So now that Dr. Teeth and the Electric Mayhem have added "No Chick-fil-A" to their concert rider, who will be entertaining the kiddies eating the most religious chicken sandwiches in the country?
That duty falls upon the tiresome, uninteresting Berenstain Bears, who had previously scheduled a kids' meal promotion for August at Chick-fil-A. Cognizant of the growing media circus around the fast food restaurant's donations to Christian groups (a small percentage of which are directly involved in efforts to stop gay marriage recognition), a twee little note appeared on the bears' webpage:
Our publisher, HarperCollins, is marketing several of their Berenstain Bears titles through a kids' meal program at Chick-fil-A scheduled for August. This program was in development for over a year. We were unaware of any controversy involving Chick-fil-A until July 25th.
The Berenstain family does not at this time have control over whether this program proceeds or not. We hope those concerned about this issue will direct their comments toward HarperCollins and Chick-fil-A.
Sincerely, The Berenstain Bears
How should we interpret the idea that there's somebody out there the Berenstain Bears might find too judgmental? Those dreadful ursines have done their best to make childhood reading yet another place where kids face even more lectures by adults rather than a place to make learning fun or let imagination soar. Has any kid ever looked forward to a Berenstain Bears story? You know those are the ones who grow up to go to city council meetings to complain during open comments about children riding their bikes through their neighborhoods without wearing helmets.

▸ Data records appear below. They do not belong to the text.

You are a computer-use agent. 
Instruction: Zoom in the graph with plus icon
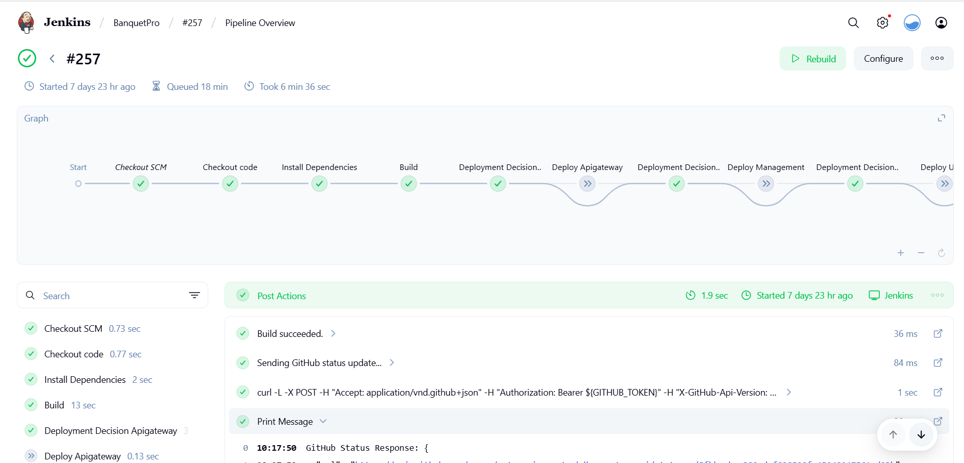tap(901, 253)
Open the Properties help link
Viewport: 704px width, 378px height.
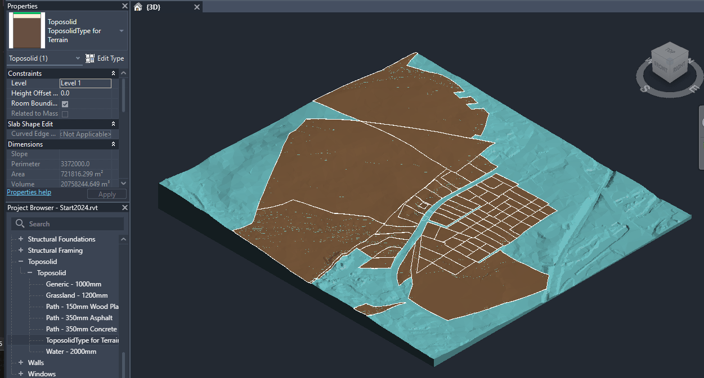(29, 192)
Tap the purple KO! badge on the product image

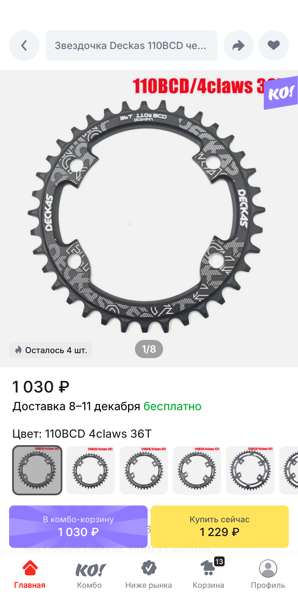click(x=281, y=93)
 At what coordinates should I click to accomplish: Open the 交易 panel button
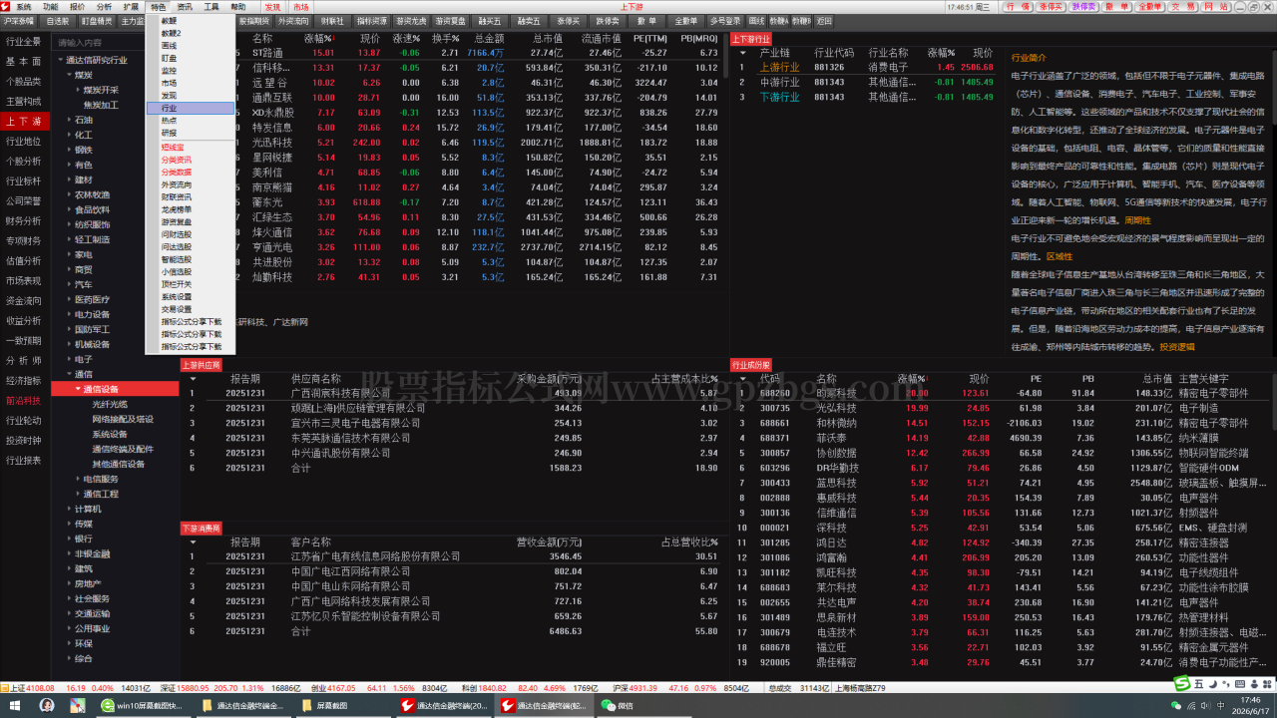coord(1182,6)
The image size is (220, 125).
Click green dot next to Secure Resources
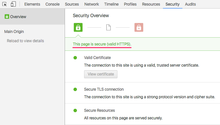pos(75,110)
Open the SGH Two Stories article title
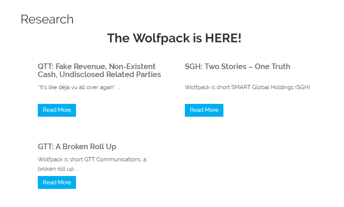 (x=237, y=66)
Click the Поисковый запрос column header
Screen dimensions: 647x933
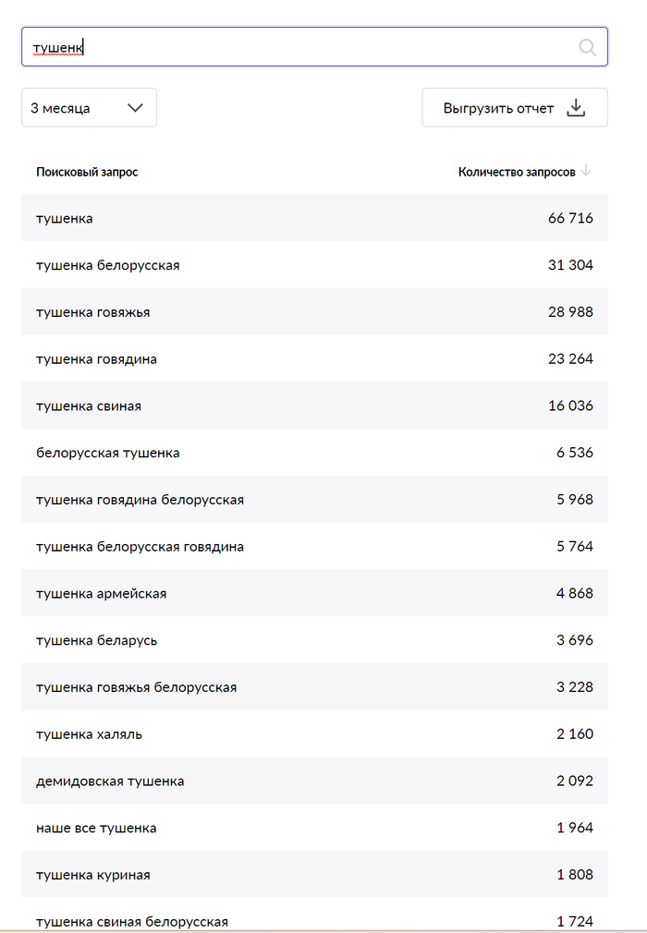[87, 171]
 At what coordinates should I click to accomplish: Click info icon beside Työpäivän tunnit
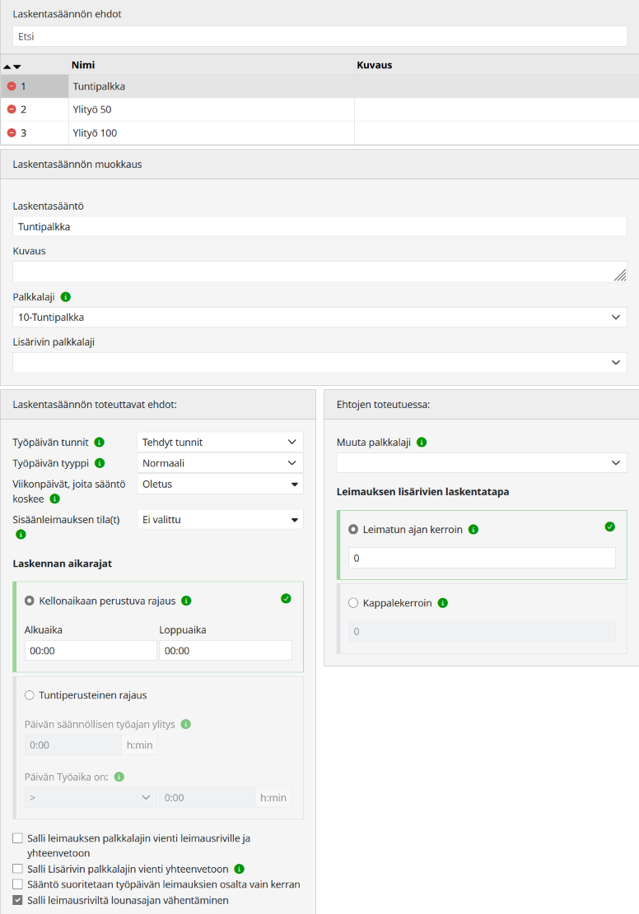[100, 442]
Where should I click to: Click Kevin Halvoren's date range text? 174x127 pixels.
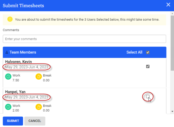pos(27,67)
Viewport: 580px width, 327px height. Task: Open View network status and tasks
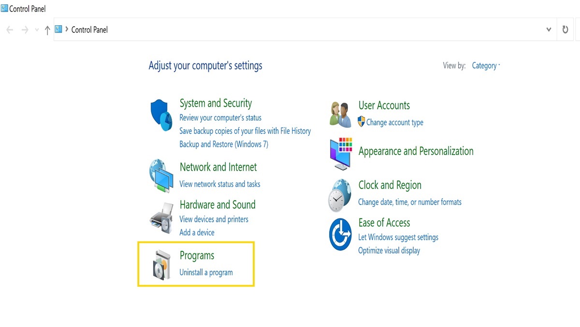220,184
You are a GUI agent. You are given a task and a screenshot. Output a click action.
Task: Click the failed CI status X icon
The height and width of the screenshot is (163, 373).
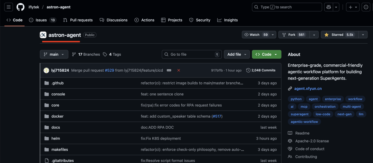(179, 70)
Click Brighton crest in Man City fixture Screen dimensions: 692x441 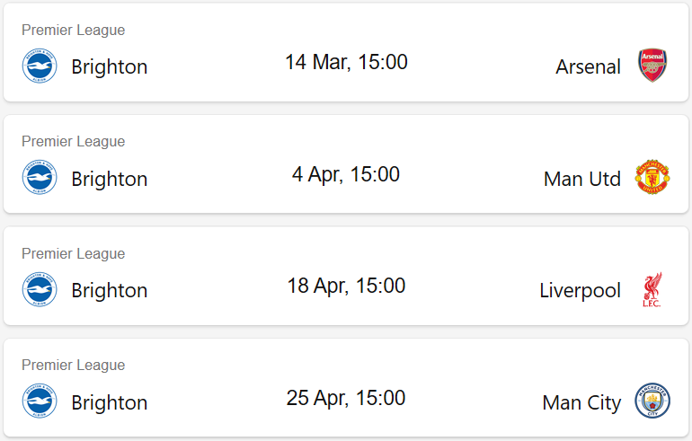(x=40, y=401)
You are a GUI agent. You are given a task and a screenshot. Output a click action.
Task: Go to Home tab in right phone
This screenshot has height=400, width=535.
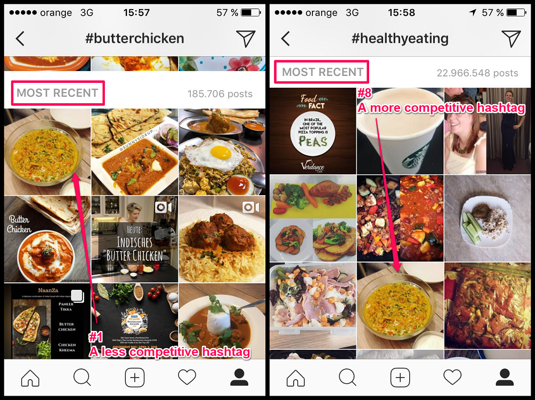pos(296,378)
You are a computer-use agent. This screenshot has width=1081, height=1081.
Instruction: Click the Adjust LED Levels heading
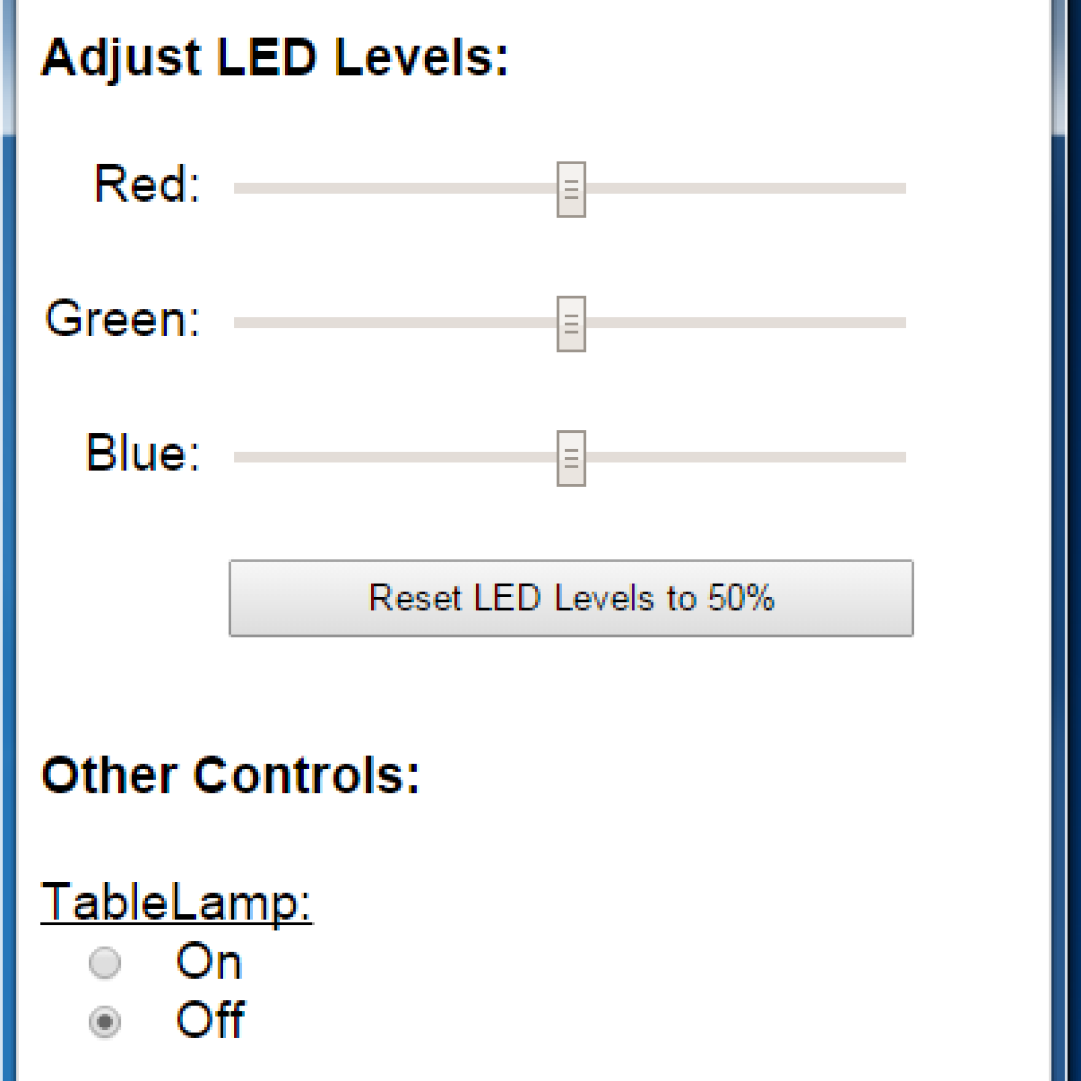pos(274,58)
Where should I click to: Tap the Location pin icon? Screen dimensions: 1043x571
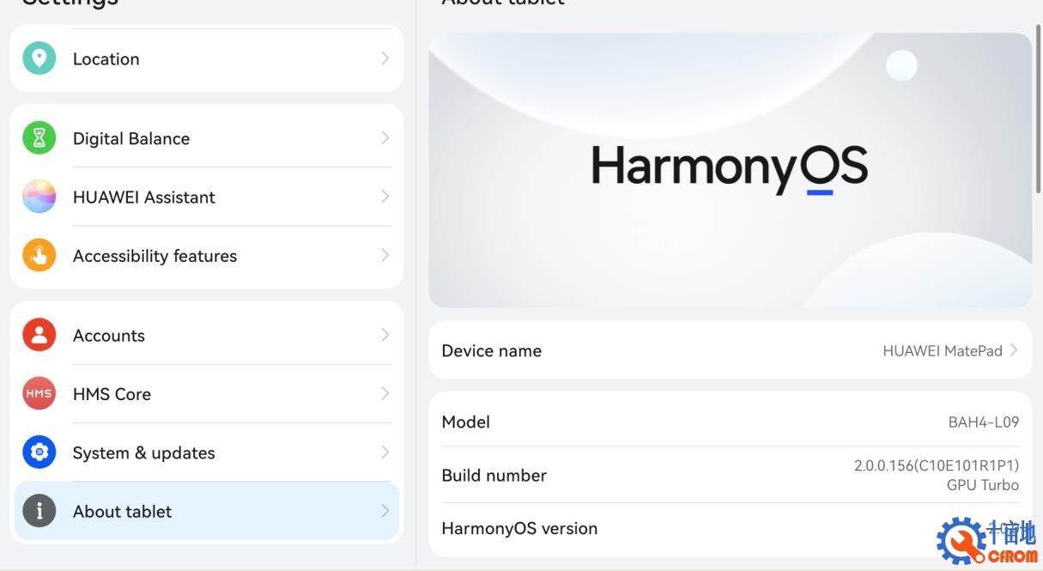tap(39, 58)
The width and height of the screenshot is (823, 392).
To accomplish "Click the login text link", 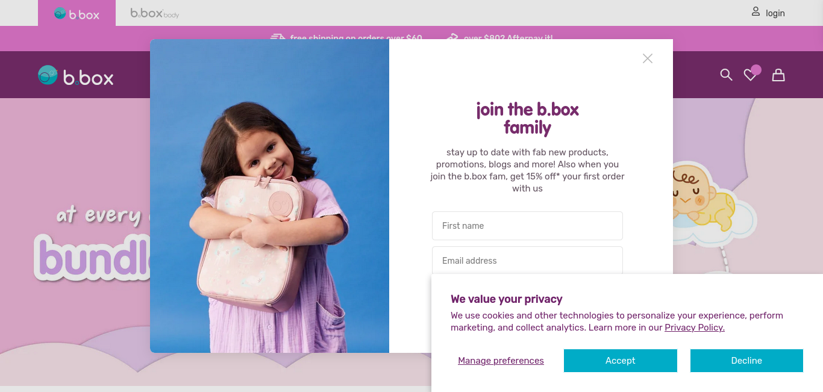I will coord(775,13).
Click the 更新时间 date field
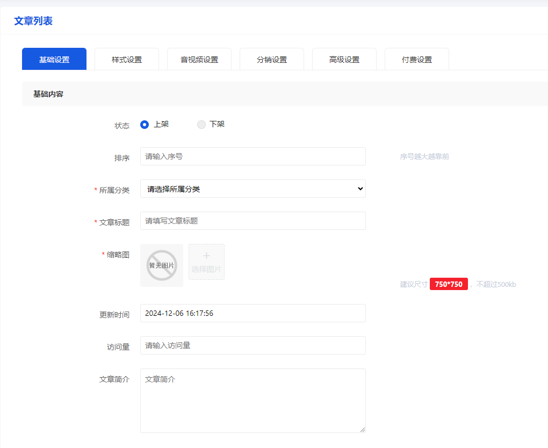Image resolution: width=548 pixels, height=448 pixels. click(x=253, y=313)
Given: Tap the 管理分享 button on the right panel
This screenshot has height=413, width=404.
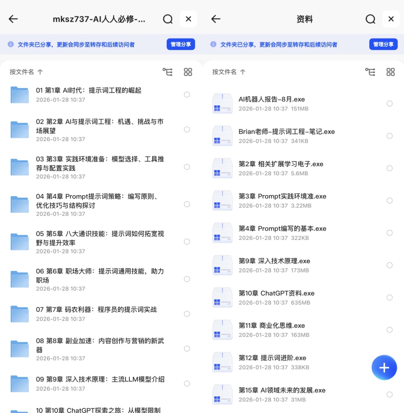Looking at the screenshot, I should 383,44.
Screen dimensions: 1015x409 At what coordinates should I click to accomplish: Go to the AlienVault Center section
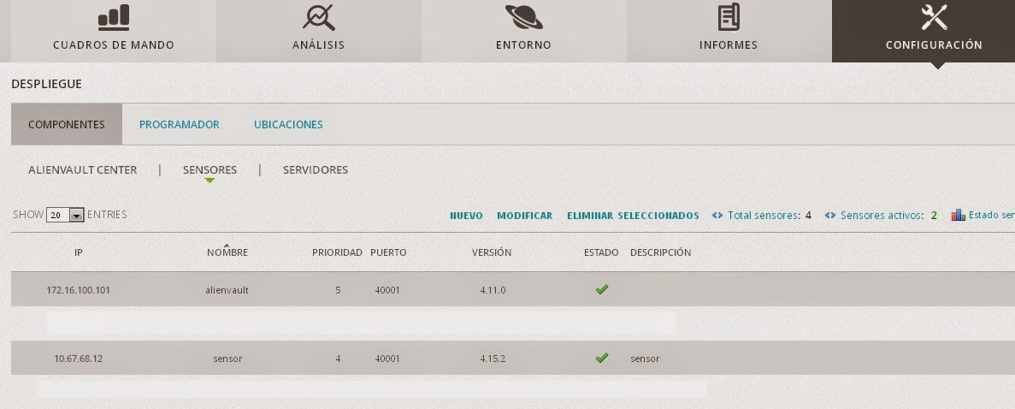(82, 170)

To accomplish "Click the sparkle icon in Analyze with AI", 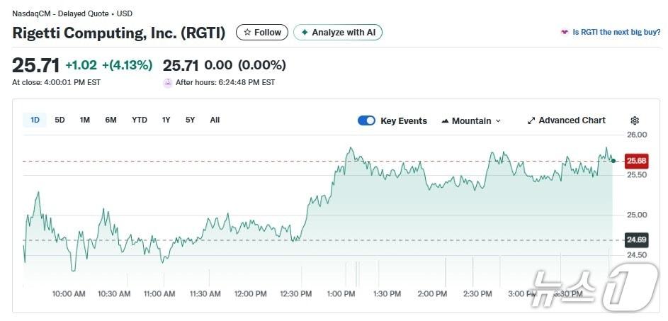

The bears do have a handful of Christian-themed books as part of their Living Lights series, produced by Jan and Michael Berenstain. The original creators of the Berenstain Bears, Jan and Stan Berenstein, are both dead now (Stan died in 2005; Jan earlier this year). Michael is their son.
In the category of unintentionally hilarious trivia, the couple's first unpublished story (before Theodor Geisel – a.k.a. Dr. Seuss – got hold of them and started working with them) was called Freddy Bear's Spanking.